Anna's Hummingbird by Richard Fray

Anna’s Hummingbird by Richard Fray

Any hummingbird feeder hung in urban Tucson probably has a resident Anna’s Hummingbird defending it from all intruders. This beautiful and rather large hummer is a common sight in back yards all over the city and the male’s striking rosy-pink flashing head plumage makes it a compelling reason to keep your feeders full of nectar.
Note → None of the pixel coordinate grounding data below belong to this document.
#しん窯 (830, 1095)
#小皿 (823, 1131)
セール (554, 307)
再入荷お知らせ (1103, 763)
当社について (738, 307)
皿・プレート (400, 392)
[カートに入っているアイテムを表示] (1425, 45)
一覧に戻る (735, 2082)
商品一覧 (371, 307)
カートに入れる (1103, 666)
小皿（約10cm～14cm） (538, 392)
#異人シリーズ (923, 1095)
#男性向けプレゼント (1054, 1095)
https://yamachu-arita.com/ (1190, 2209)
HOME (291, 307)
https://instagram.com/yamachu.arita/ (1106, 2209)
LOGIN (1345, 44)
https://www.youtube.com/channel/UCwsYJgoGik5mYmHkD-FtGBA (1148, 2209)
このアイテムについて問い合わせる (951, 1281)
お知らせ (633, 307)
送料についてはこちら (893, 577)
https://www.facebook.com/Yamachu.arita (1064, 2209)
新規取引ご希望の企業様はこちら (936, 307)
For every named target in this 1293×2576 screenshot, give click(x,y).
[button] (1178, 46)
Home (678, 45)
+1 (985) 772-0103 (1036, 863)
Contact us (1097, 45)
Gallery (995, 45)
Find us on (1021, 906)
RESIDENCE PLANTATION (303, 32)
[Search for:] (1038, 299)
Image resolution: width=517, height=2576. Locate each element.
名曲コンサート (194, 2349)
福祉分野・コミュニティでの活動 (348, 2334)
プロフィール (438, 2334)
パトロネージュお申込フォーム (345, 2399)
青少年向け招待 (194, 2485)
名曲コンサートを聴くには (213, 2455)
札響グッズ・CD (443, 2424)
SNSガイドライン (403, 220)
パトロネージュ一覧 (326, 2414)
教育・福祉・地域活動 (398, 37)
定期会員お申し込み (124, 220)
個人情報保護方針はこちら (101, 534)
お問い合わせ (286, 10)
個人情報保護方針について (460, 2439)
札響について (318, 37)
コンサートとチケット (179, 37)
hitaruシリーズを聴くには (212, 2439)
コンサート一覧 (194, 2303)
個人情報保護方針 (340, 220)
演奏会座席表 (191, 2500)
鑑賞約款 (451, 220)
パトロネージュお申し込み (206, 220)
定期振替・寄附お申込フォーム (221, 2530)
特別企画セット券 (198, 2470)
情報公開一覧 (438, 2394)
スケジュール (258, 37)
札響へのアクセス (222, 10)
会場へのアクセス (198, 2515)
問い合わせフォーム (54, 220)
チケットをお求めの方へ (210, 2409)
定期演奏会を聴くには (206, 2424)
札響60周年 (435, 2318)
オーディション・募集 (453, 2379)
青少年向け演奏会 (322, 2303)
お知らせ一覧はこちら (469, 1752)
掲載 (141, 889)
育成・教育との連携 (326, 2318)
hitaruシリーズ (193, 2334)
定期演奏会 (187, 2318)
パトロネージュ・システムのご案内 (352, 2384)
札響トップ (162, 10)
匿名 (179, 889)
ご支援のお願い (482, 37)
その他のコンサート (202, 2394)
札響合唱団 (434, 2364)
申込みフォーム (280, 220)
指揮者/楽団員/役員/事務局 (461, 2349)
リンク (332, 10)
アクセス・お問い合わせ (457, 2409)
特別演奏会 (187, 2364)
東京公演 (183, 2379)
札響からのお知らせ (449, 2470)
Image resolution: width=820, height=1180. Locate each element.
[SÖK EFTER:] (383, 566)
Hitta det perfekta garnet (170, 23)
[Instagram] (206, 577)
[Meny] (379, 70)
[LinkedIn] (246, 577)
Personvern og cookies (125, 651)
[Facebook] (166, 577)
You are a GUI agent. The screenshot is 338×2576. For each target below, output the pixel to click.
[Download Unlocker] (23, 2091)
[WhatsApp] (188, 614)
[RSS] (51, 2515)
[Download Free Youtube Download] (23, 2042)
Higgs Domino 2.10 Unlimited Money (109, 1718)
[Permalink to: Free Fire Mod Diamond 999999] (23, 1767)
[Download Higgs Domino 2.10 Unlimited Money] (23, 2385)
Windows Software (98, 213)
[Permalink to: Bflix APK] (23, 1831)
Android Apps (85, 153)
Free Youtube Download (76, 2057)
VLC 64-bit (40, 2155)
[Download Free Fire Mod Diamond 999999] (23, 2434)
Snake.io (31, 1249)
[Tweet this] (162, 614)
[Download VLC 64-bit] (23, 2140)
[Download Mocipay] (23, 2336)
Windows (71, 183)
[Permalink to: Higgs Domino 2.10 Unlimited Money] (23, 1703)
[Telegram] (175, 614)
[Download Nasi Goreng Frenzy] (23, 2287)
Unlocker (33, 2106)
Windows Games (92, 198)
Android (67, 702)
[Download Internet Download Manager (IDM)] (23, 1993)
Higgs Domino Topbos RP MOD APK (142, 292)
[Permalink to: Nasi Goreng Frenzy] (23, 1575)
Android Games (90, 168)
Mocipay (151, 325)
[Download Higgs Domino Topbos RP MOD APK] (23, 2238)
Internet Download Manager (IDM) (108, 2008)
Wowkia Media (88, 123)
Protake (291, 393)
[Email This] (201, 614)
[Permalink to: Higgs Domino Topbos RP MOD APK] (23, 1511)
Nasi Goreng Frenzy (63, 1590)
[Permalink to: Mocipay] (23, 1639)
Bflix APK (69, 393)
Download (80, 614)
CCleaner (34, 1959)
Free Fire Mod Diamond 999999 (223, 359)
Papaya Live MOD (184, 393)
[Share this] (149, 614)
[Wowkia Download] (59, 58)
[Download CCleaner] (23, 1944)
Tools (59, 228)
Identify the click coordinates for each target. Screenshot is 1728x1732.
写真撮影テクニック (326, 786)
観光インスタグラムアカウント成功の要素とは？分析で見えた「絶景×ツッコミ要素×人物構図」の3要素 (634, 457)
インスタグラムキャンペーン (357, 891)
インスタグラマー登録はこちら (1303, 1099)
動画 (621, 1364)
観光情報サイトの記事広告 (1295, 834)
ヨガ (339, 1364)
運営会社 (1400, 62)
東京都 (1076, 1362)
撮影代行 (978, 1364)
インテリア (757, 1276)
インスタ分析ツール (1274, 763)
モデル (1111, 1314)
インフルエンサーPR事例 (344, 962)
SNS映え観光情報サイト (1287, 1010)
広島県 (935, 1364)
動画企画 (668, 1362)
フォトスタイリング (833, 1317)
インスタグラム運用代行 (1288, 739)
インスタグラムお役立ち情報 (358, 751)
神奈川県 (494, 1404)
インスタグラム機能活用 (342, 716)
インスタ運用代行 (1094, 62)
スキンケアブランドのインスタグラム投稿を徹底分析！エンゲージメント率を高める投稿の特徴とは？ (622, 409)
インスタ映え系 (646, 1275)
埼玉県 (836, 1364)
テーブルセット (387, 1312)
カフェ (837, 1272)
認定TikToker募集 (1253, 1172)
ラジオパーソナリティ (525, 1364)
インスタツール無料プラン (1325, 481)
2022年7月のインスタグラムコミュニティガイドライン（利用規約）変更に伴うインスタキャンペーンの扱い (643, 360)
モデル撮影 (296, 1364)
In the first half of the twentieth century this bird’s breeding range was largely limited to the south western portion of California. Then as the century progressed parks were created and gardens were planted and the birds steadily expanded their range north into Oregon and east into Southern Arizona. There are some Anna’s Hummingbirds that live in Tucson year-round but from Dec-May their numbers increase as additional birds come to urban Tucson to nest and take advantage of the abundant flowers and feeders our yards provide. This time of year you may also witness the spectacular courtship display of the male Anna’s Hummingbird right in your yard. The male flies to a high point above an available female and then dives straight down and suddenly pull up right over her and create an explosive popping sound. It has recently been conclusively shown that this sound is actually being made by special feathers in the bird’s tail that produce this sound when air passes over them at just the right velocity. It is an amazing thing to witness and will be happening all over Tucson all winter and early spring.